Robert: Like many others, I’m excited about the whole revolution in science happening now. It will shake up Rolfing as much as any other field, and science, and art in the future also. I haven’t really found how to introduce the exciting concepts that I have studied in chaos theory into Rolfing. I have a few things, but they are too early to formulate. I have some beginnings that come through the Neural-Darwinism of Gerald Edelman, who has been coming up with a new way of how the brain works. He might be winning his second Nobel Prize now. This is kind of the hot stuff, that means the nervous system is constantly, actively reorganizing, that you are born with a certain set of neurons, but what connections they make is totally individual, so your brain’s hardware-not just the software-is different from mine. And it’s by a process of neuronal group selection that organizes certain cells to form a group, similar to the color groups in the skin of a zebra. And then those groups make connections, by the way and how often they are connected with each other. And that reminds me of a field which is called connectionism, in behavioral theory, it means that the main thing is not how something is represented in your brain, but to establish the right connections. This leads to where we have been talking before, that as a Rolfer, the main thing if I want to change behavior, if I want to influence a neural organizational pattern, is by helping to establish new connections between one pattern or representation and another. That’s a fascinating way to think about it.

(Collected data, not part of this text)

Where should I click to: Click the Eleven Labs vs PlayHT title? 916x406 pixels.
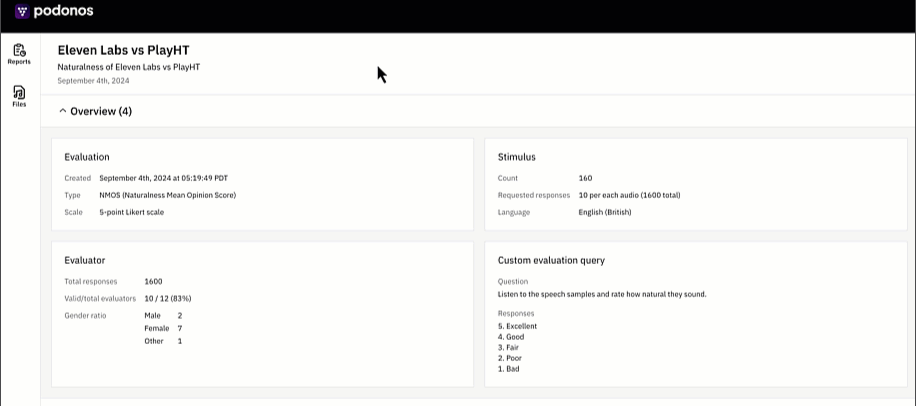coord(123,50)
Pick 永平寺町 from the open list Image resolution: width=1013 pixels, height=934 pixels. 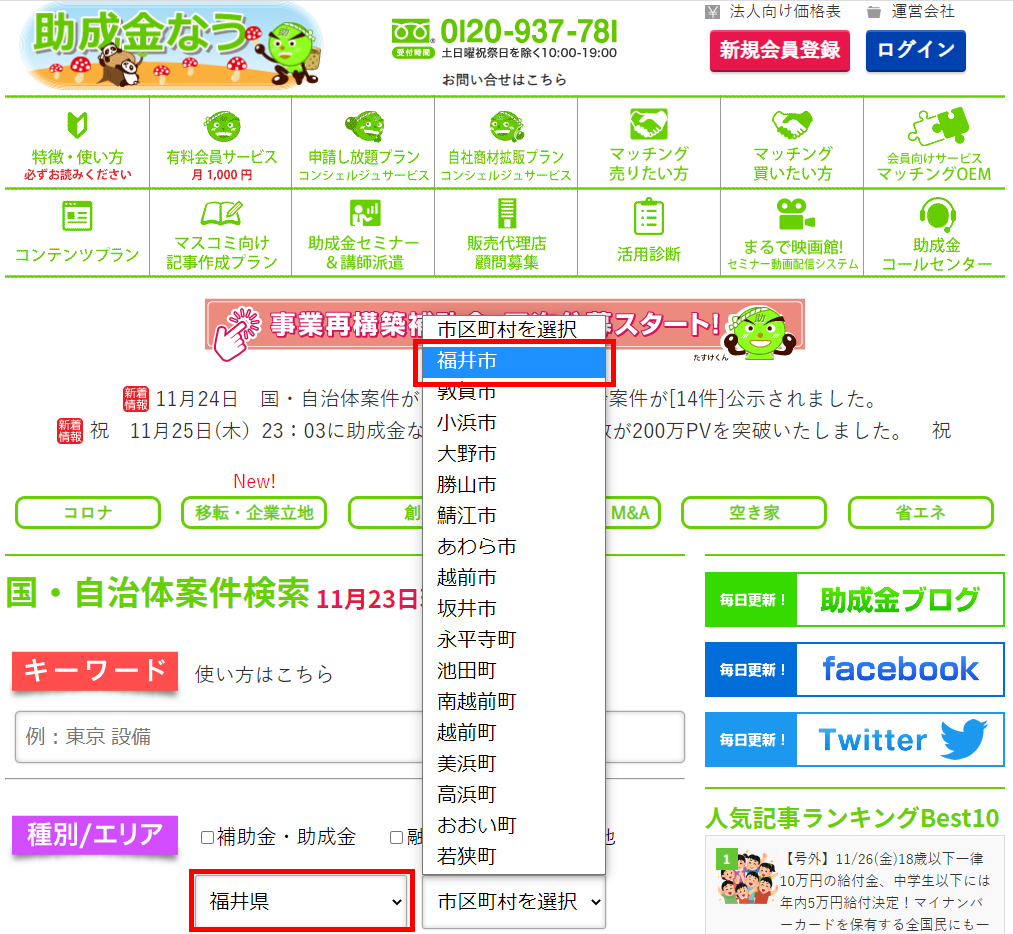[476, 640]
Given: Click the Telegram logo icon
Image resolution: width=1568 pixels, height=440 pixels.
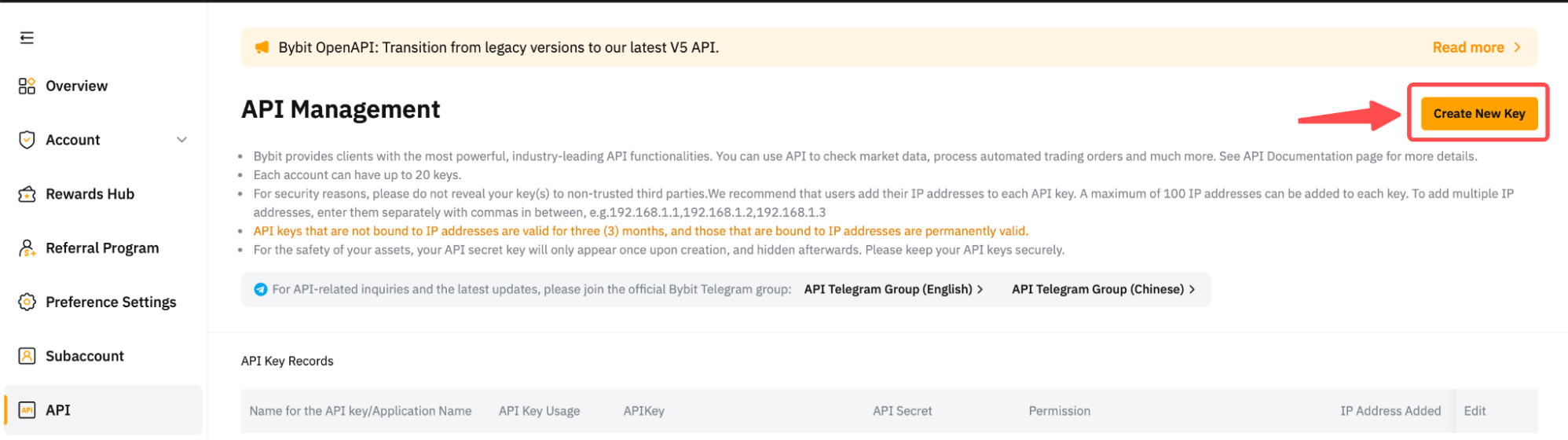Looking at the screenshot, I should (x=261, y=289).
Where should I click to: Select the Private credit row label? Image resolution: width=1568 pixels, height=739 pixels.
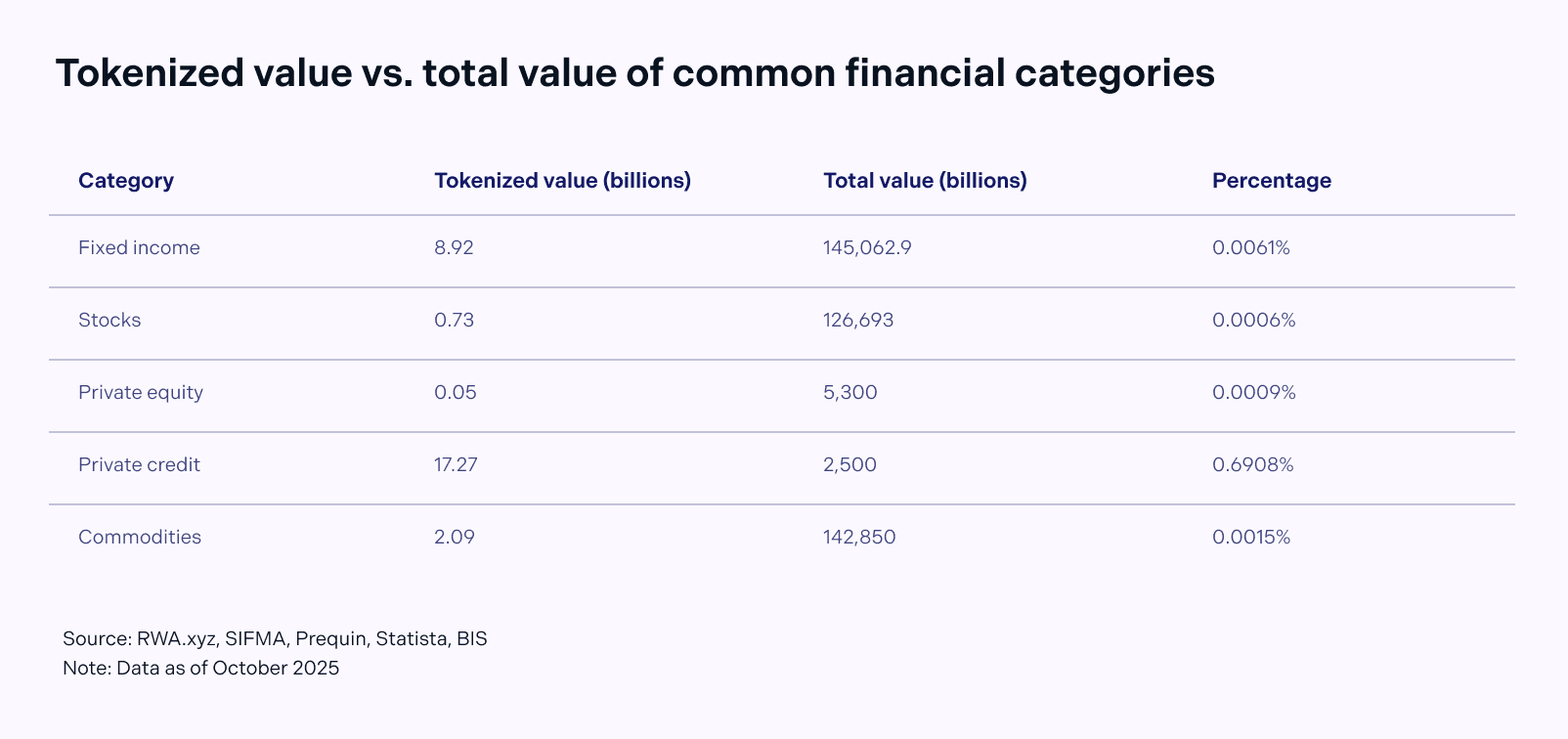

Bob: Education, then, not manipulation.
Bill: So you bring all this excitement from these new things to the faculty, and you’re new to the faculty, so you get to play this role.

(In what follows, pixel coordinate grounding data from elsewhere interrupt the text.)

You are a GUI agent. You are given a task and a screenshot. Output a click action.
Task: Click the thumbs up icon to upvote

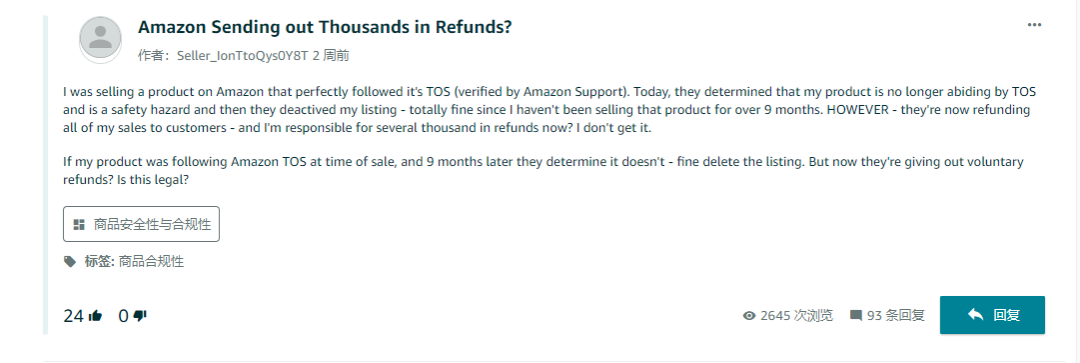point(96,315)
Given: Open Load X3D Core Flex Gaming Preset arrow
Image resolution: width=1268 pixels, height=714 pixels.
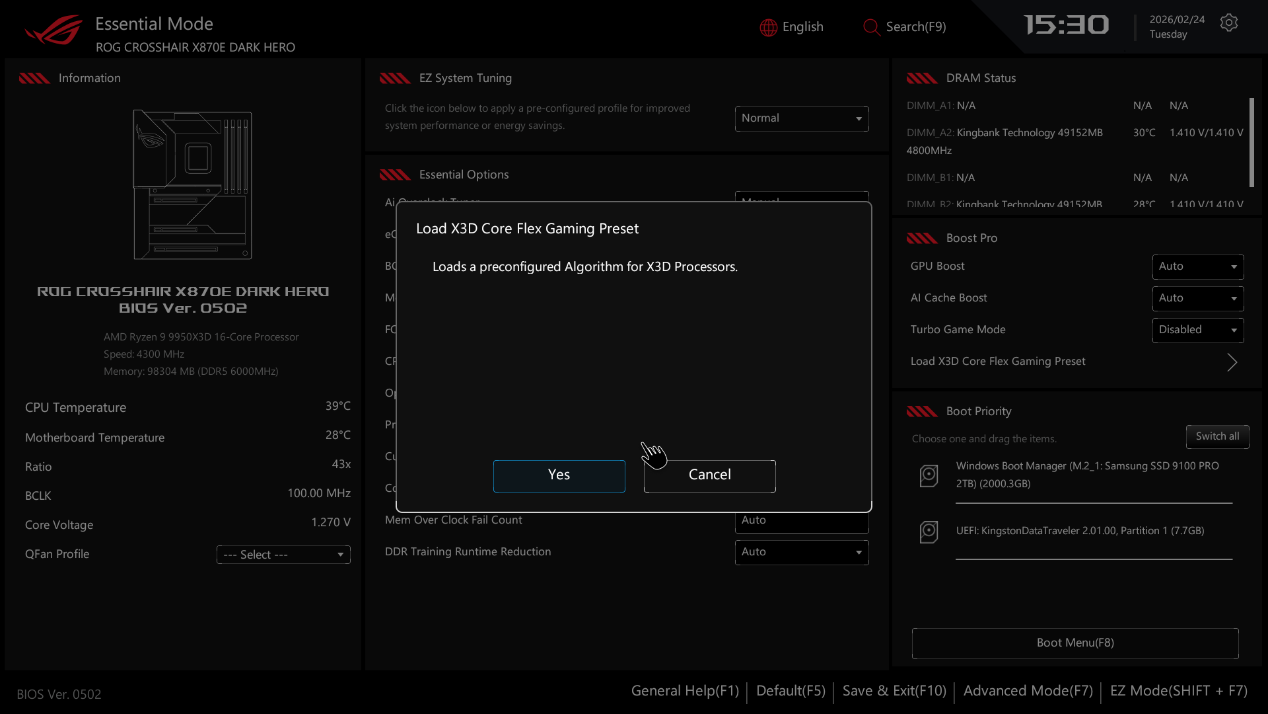Looking at the screenshot, I should 1231,362.
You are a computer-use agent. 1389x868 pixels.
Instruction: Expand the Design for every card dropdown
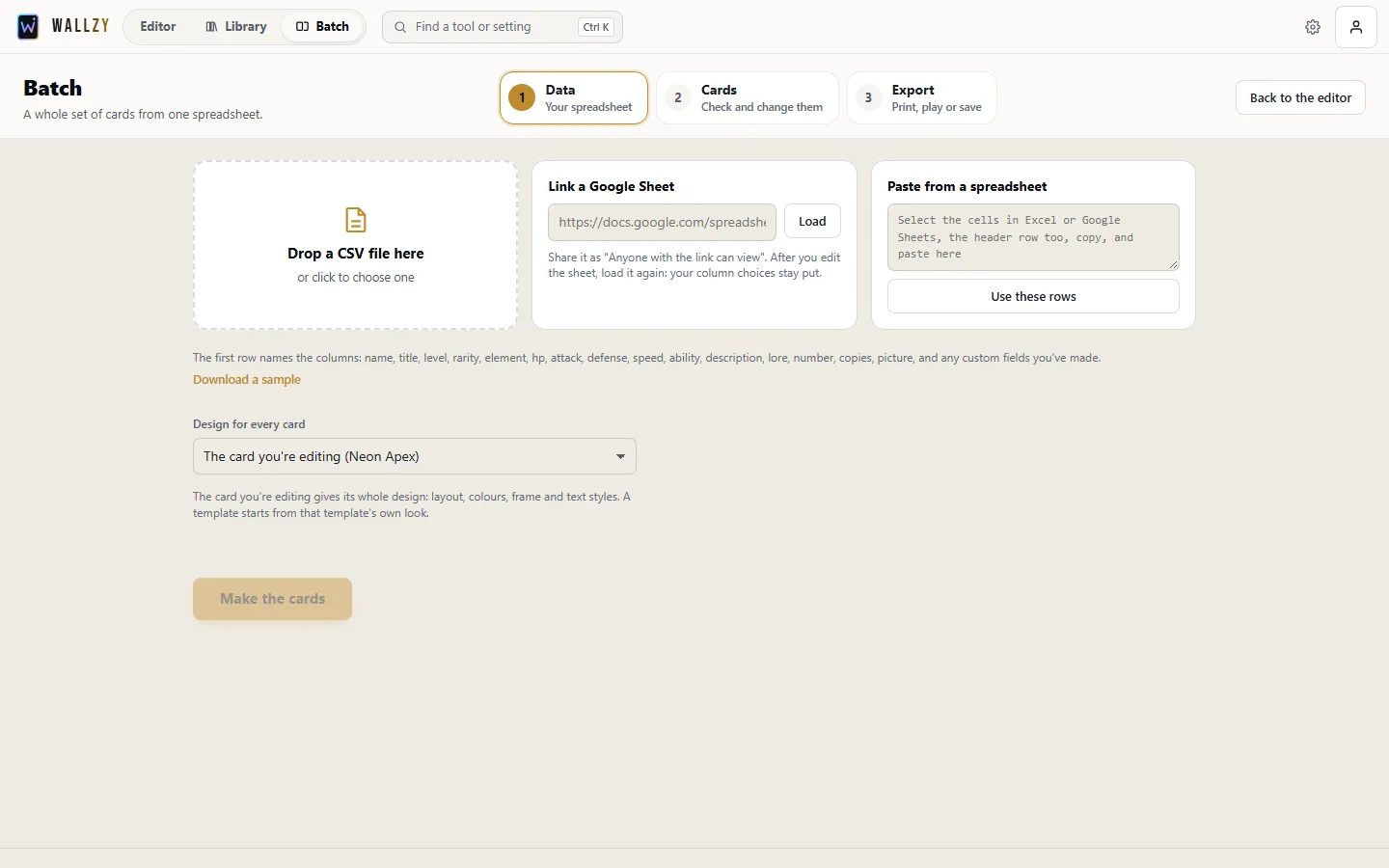coord(415,456)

Robert: I became a faculty member and instructor a year ago, and I actually think this is partly because in the past I’ve been playing the role of someone who is questioning some of the most sacred assumptions in our work. Not the only one, but as a spokesperson of a few people, I’ve been questioning our assumption of the gel-to-sol model, our old assumption was that by applying pressure from the outside, the pressure itself, without any muscle tonus influence, would change the connective tissue there in a few seconds to become softer and more liquid. There is now evidence that this doesn’t happen so fast, or we would need tons of pressure to do that. This is one of the things that I’ve been questioning, and I actually realized that this is now different. Ten years ago this kind of questioning might not have been allowed, or might not have been possible. I feel like either the faculty allowed me to become a teacher because the Institute is in a very desolate state, that they don’t realize what they are doing, or it means, and I am actually convinced of that, that we are in a very mature state. As the Rolf Institute, if you come to our meetings and hear our discussions, it’s not anymore on the level of some other and younger New Age organizations in the health care system who are only telling each other how wonderful their work is and how valuable it is for this group of people or this group of people, but where we are questioning each other’s assumptions and continuing to work on critical questions. This is a sign of maturity, and I like that.
Bob: You had some questions about the way learning is actually conducted at the Institute, and you’re looking to create a new format in Europe?
Robert: I’ve been participating with a very active group in Europe over the last year, we have been actively researching the whole training program, from pre-training to advanced, what would be the best format and the best content to produce the highest quality Rolfers. And I’m especially interested in modern learning theory, what we have learned about how the brain works best, and my strong conviction is that early active participation teaches better than preparing you for the active life and then throwing you into it and leaving you alone there.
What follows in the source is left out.